◆ **Problem description**: Write out the whole listing below word for word, leaving out the pictures.

── Data for processing

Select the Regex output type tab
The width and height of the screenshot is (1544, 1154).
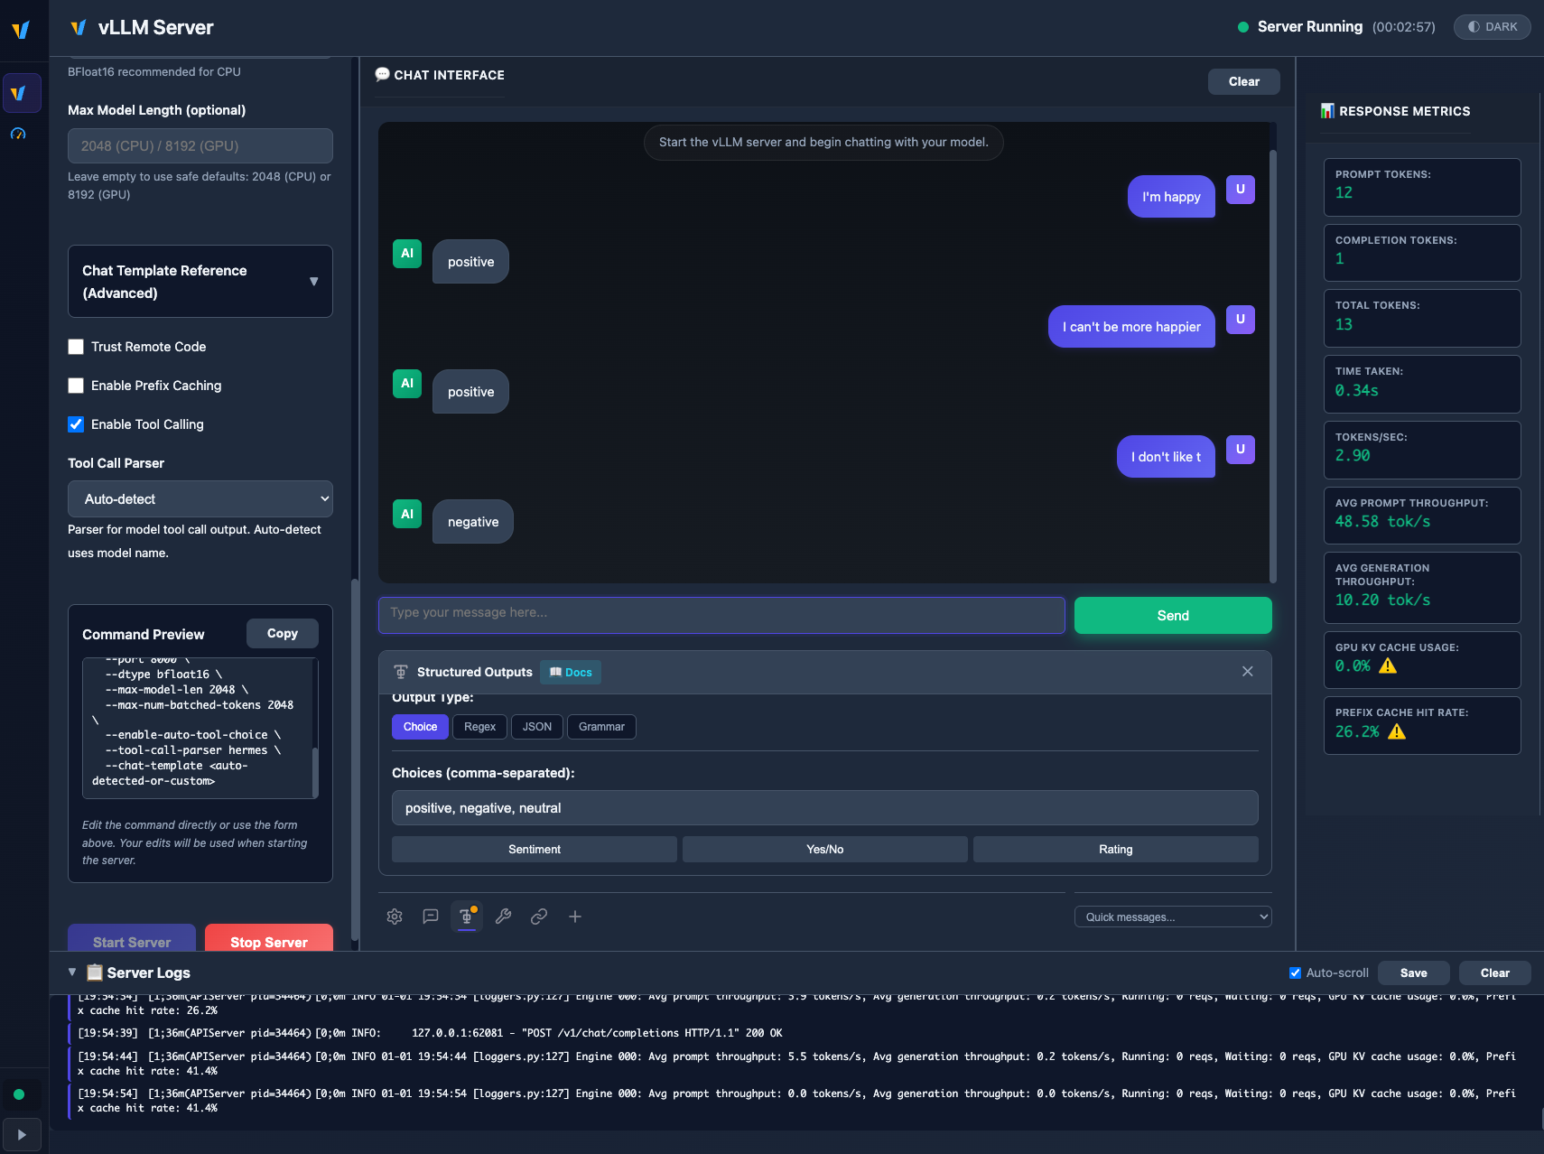click(479, 727)
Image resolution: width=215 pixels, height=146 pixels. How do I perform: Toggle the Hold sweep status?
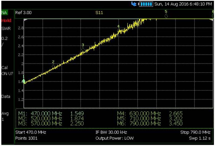click(x=6, y=21)
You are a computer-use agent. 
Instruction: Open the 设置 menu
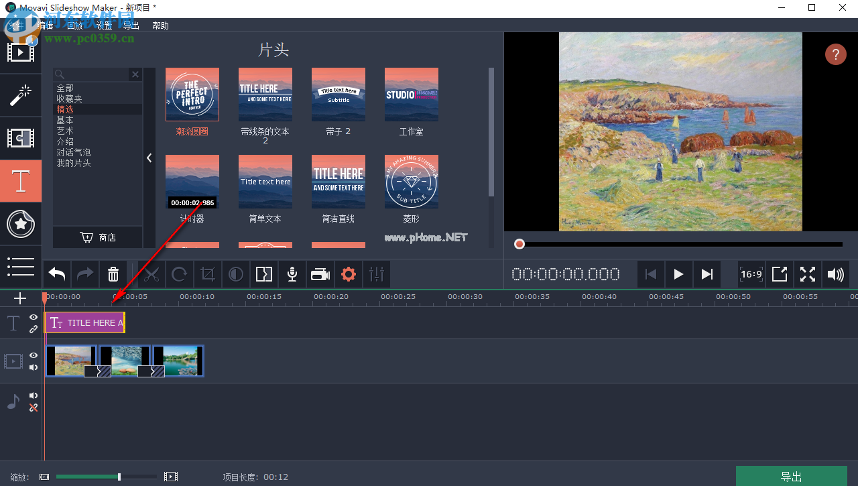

────

◆ **Expected answer**:
Select the Regex output type tab
The width and height of the screenshot is (1544, 1154).
click(479, 727)
Image resolution: width=215 pixels, height=146 pixels. How do I perform: Toggle the Hold sweep status?
click(x=6, y=21)
You are a computer-use agent. 
Instruction: Open the 设置 menu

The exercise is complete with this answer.